Text passage:
━━━━━━

Upload input image using file loading button

import ipywidgets as widgets

load_file_widget = widgets.FileUpload(
    accept="image/*", multiple=False, description="Image file",
)

load_file_widget

FileUpload(value=(), accept='image/*', description='Image file')

import io
import PIL
from urllib.request import urlretrieve

img_path = Path("data/coco.jpg")
img_path.parent.mkdir(parents=True, exist_ok=True)
urlretrieve(
    "https://storage.openvinotoolkit.org/repositories/openvino_notebooks/data/data/image/coco.jpg",
    img_path,
)

# read uploaded image
image = PIL.Image.open(io.BytesIO(list(load_file_widget.value.values())[-1]['content'])) if load_file_widget.value else PIL.Image.open(img_path)
image.convert("RGB")

━━━━━━

Given data:

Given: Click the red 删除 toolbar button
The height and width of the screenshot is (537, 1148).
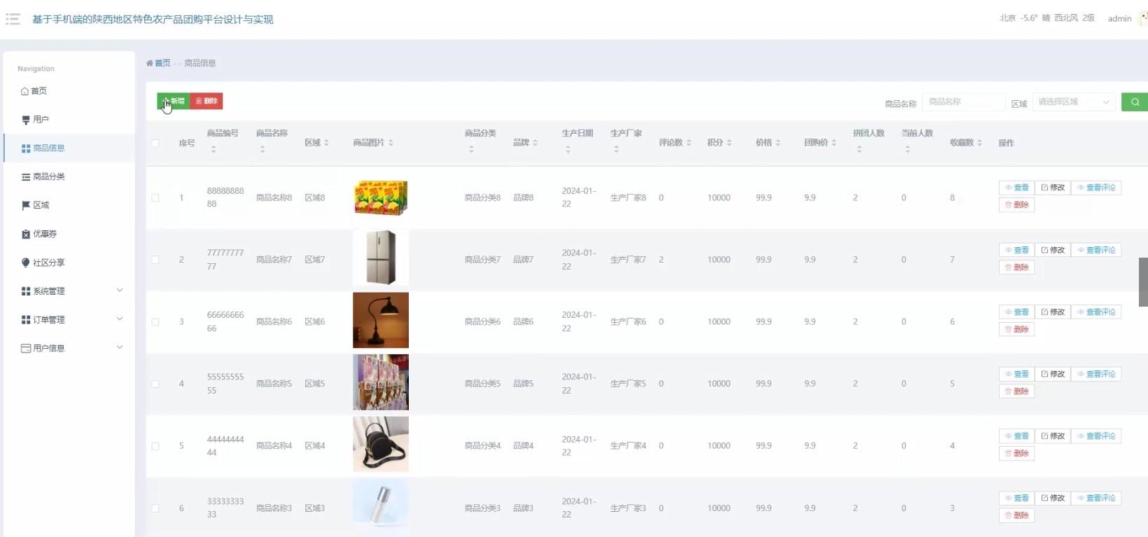Looking at the screenshot, I should point(207,102).

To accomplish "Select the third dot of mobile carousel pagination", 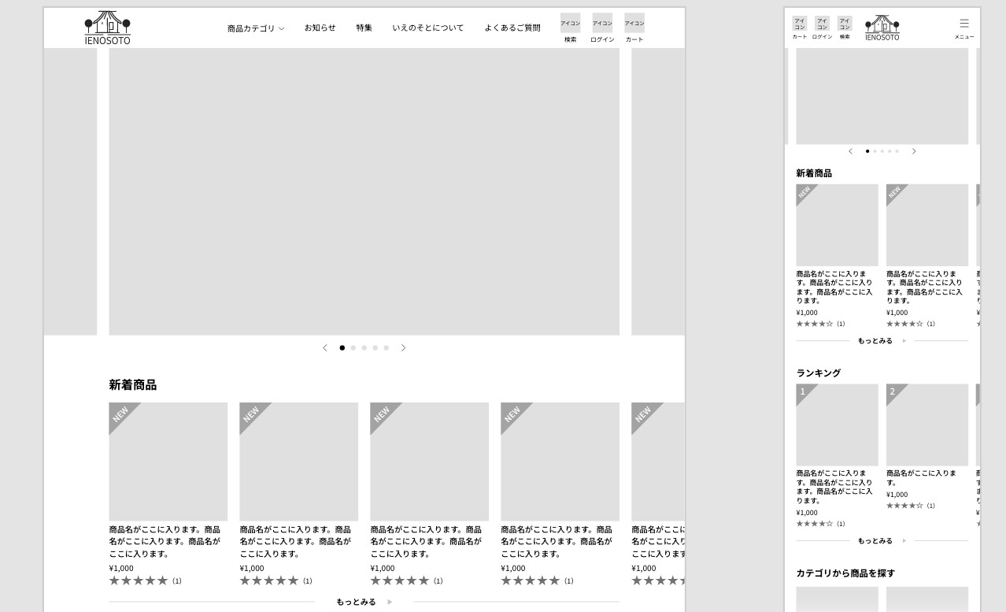I will [882, 151].
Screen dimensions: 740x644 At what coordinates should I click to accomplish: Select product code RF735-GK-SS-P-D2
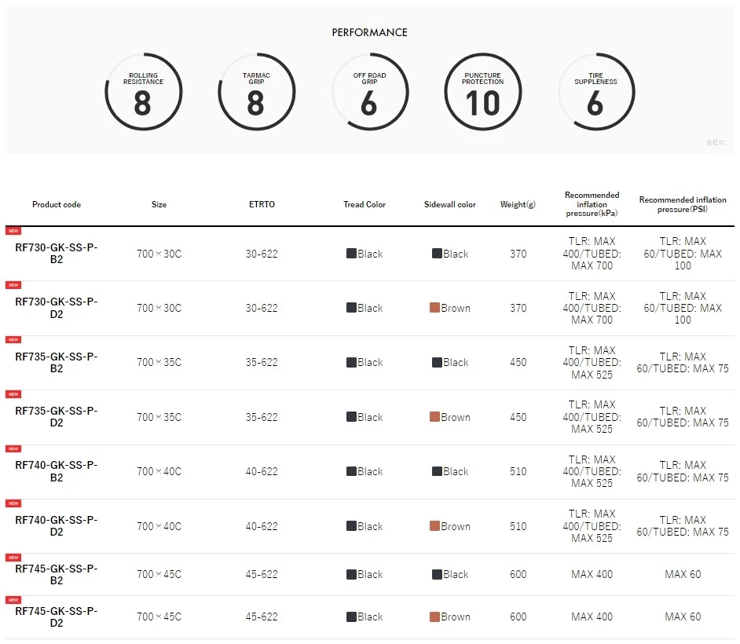point(56,416)
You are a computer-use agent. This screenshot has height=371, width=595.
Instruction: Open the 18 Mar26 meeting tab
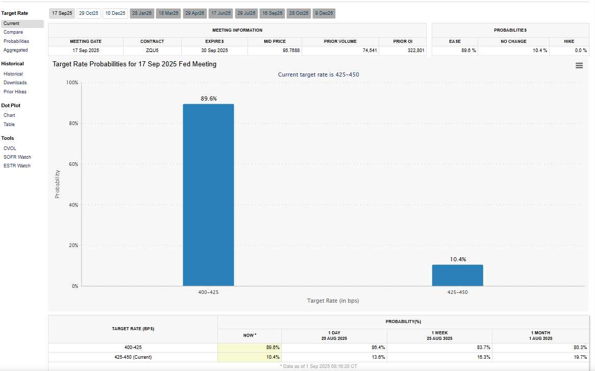pyautogui.click(x=168, y=13)
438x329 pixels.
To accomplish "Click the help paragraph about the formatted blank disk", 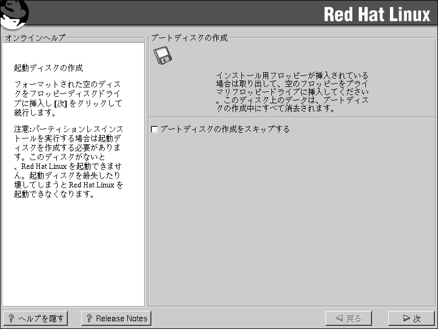I will click(68, 99).
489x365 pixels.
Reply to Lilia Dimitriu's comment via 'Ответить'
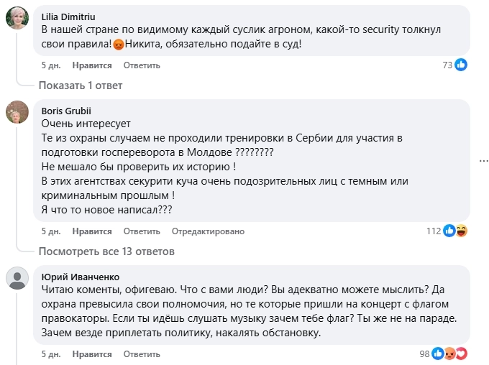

━━━━━━

Task 1:
Answer these about the code excerpt:
(a) What description label is given to the file upload widget?
(b) At what local path is the downloaded image saved?
(c) Into what color mode is the image converted at the end?
Task 2: Rewrite the code excerpt from "import ipywidgets as" up to and including "accept='image/*', description='Image file')", substituting "upload_widget" for "load_file_widget".
Rely only on the code excerpt for your answers.

Right answer 1:
(a) "Image file"
(b) data/coco.jpg
(c) RGB

Right answer 2:
import ipywidgets as widgets

upload_widget = widgets.FileUpload(
    accept="image/*", multiple=False, description="Image file",
)

upload_widget

FileUpload(value=(), accept='image/*', description='Image file')